There are only a few places in the Mobius source code where I've had to come up with full addresses myself for pointers.
  • Module and kernel base addresses: the places in memory where EXEs, DLLs, drivers and the kernel start. I keep track of these in a text file and I have a Perl script to look them up and pass them to ld
  • Kernel heap. Clearly this changes in size, and can't be defined by malloc, because it is malloc. This is between E000_0000 and F000_0000
  • Kernel stacks. For stability, I don't allocate these on the heap, because buffer overruns of heap allocations could wipe out a thread's vital structures. These grow downwards between D000_0000 and E000_0000.
  • Temporary mapping area. This is an internal part of the physical memory manager used for temporarily mapping physical pages when some part of the kernel needs to access them. This is between F000_0000 and FFC0_0000.
  • Current page tables and page directory. These appear in the top 4MB of each address space because of the way they are mapped.
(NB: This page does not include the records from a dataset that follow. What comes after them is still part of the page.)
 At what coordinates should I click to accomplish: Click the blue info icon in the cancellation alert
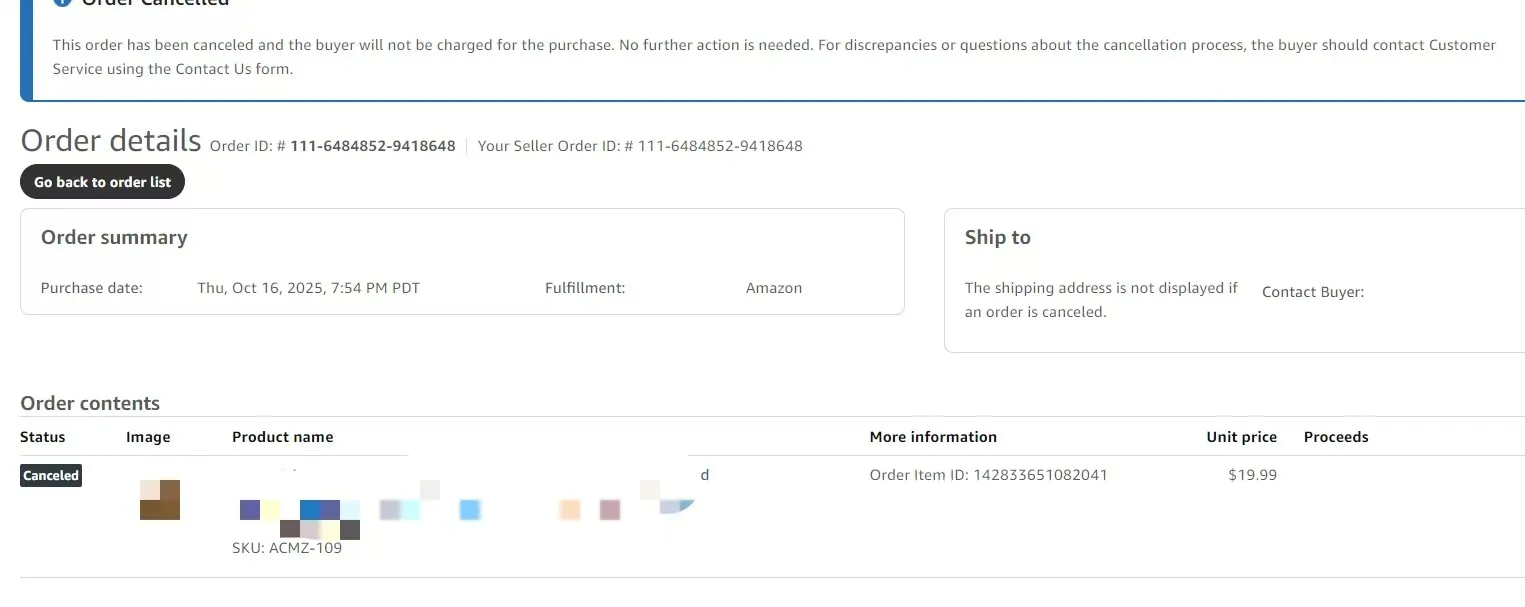(62, 3)
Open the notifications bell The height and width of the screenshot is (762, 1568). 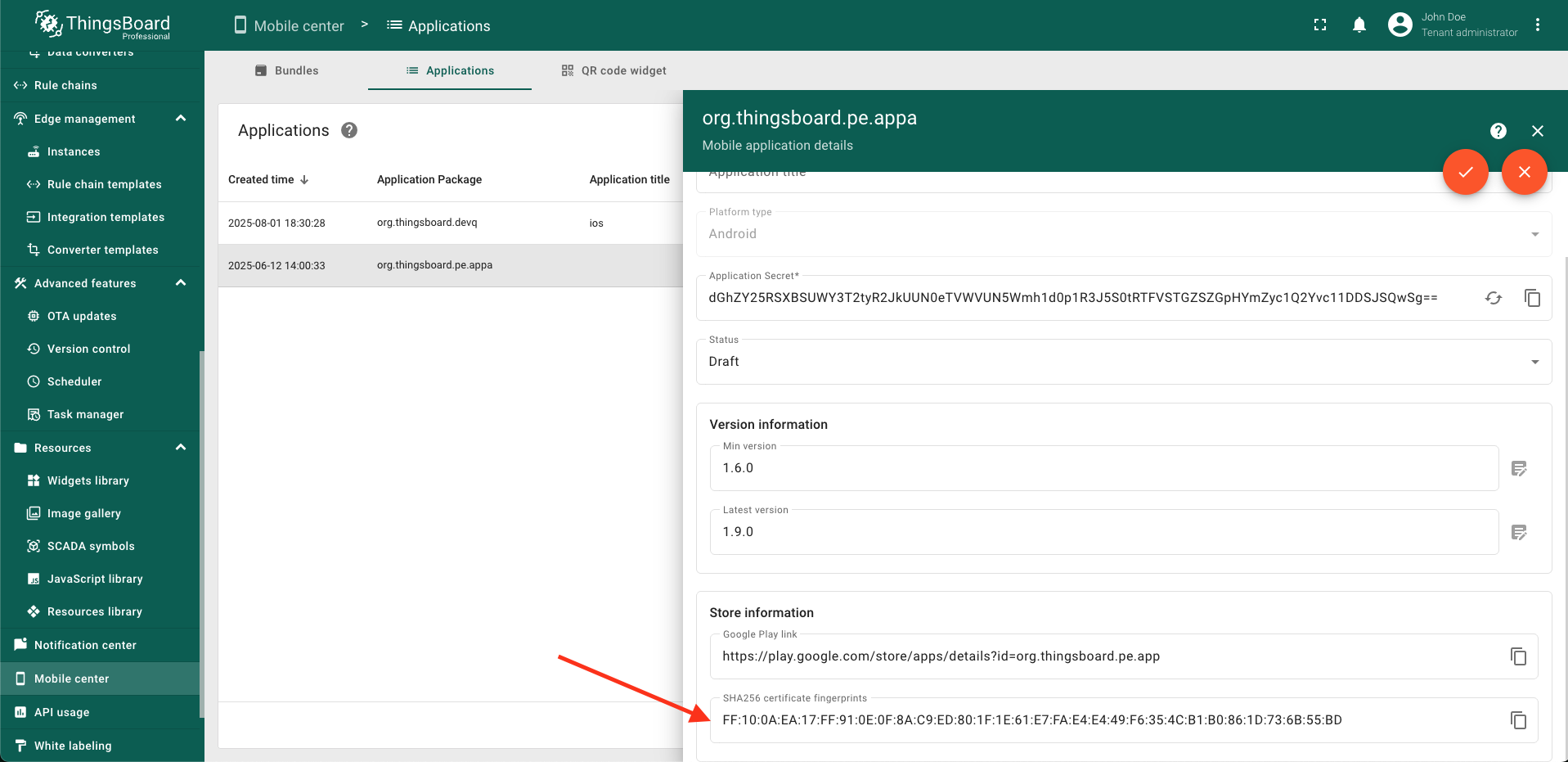pyautogui.click(x=1359, y=25)
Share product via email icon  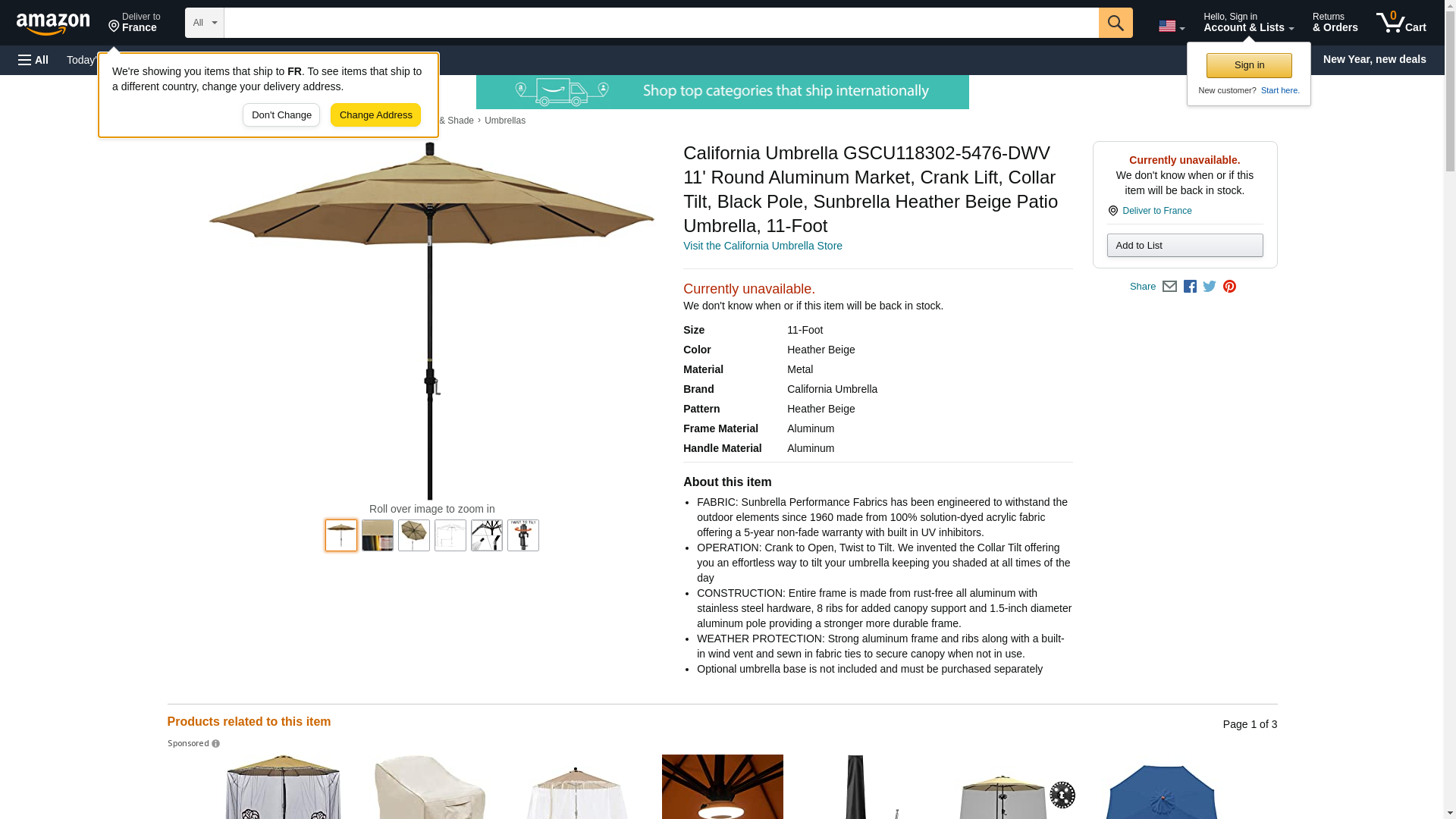pos(1169,287)
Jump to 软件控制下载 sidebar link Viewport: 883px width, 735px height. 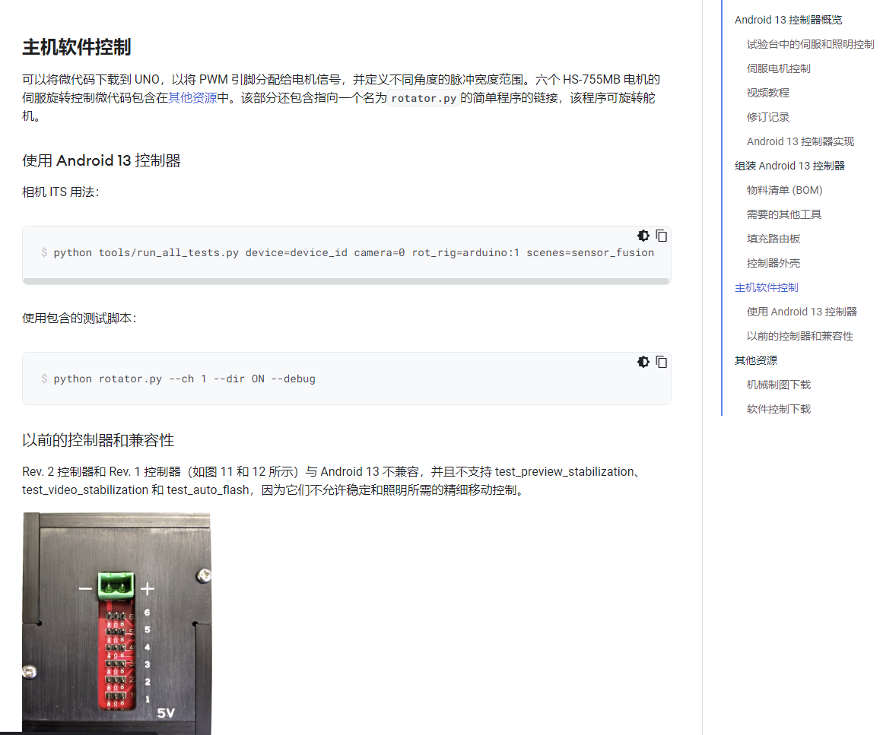coord(778,409)
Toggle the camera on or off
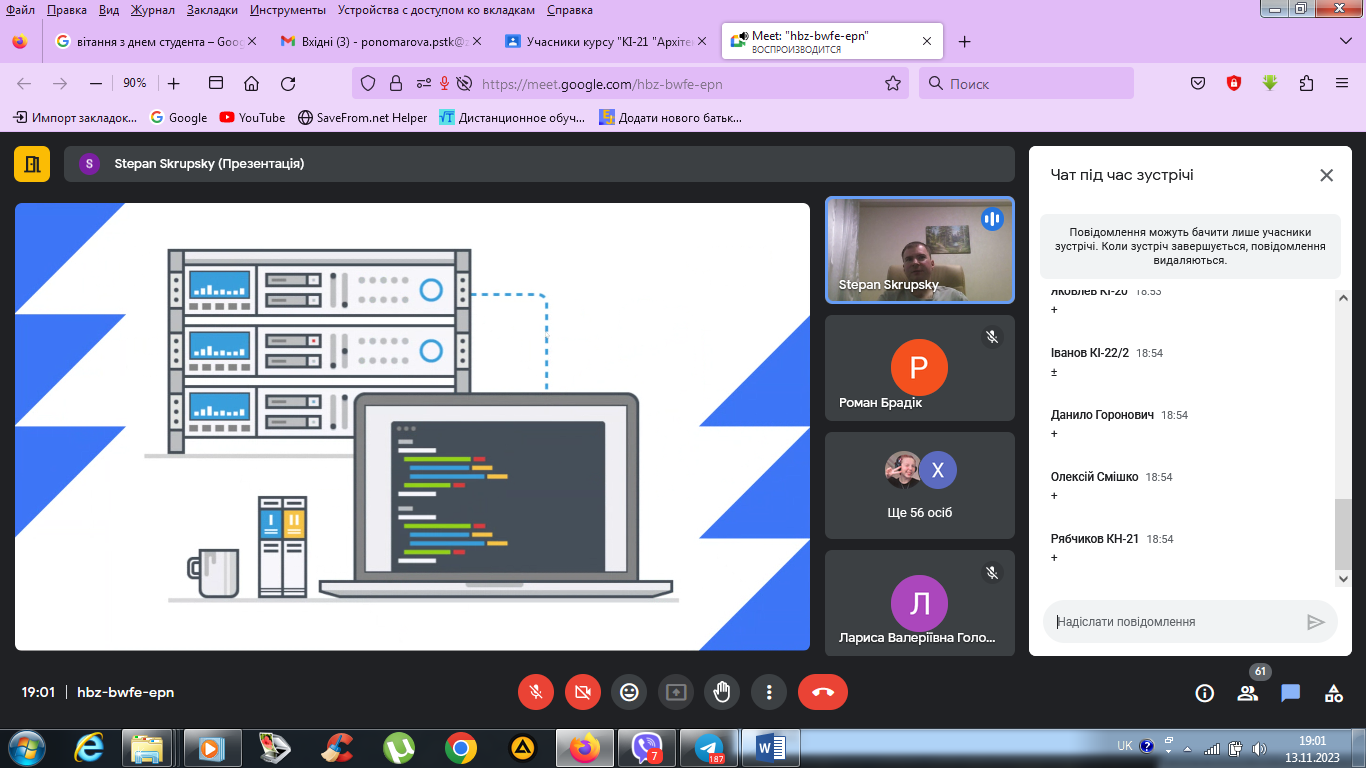 582,692

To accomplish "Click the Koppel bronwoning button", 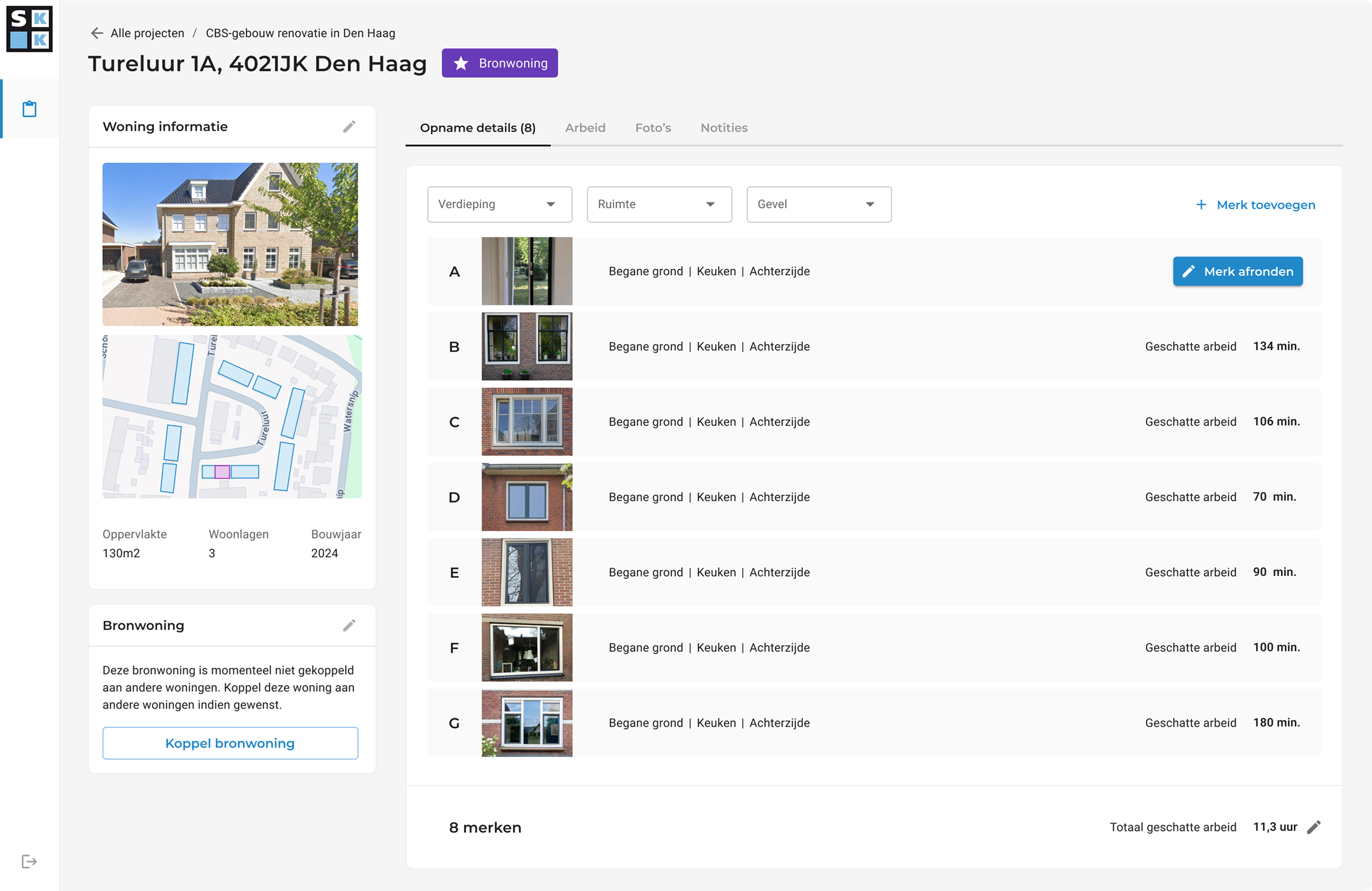I will [230, 743].
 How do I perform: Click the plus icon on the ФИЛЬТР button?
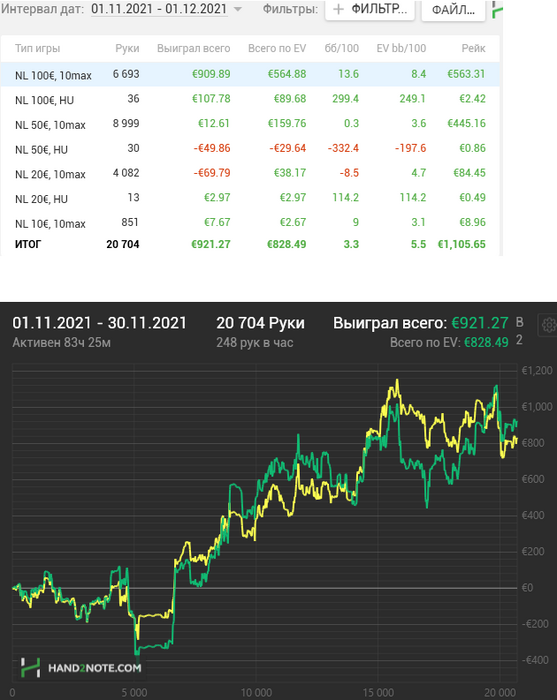tap(339, 9)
Re:Having trouble with multiple address spaces

Posted: Sun Dec 07, 2003 4:46 pm
by Candy
As I've also thought about moving them to the linker, that doesn't count out not doing it right now. I made my own malloc / free set and I don't trust them 200% right now, so I want to be able to develop the rest without worrying about malloc bugs too much.

I still don't know how you do your thread data. I was planning on using a flat array for speed, with links that may or may not be used for priority queueing. Using a flat array with malloc implies that it is a certain size and can only grow if you copy the first part. I try to avoid that (certainly because I can spare the address space for it), and it keeps everything nicely naturally-aligned. Also, unused entries do not waste space, which they might if you do not page out pages yet. I just don't see how you can do that efficiently without static allocation.

IMO, static allocation means that you allocate a bit of address space to a certain bit of data (allocation), without allowing it to be deallocated (static).

How do you allocate kernel stacks? Do you do that in a heap-like way, page-wise, do you allocate address space or pages, and do you use guard pages at the start/end?

And, something for my future, do you allocate user-space stacks in the same way?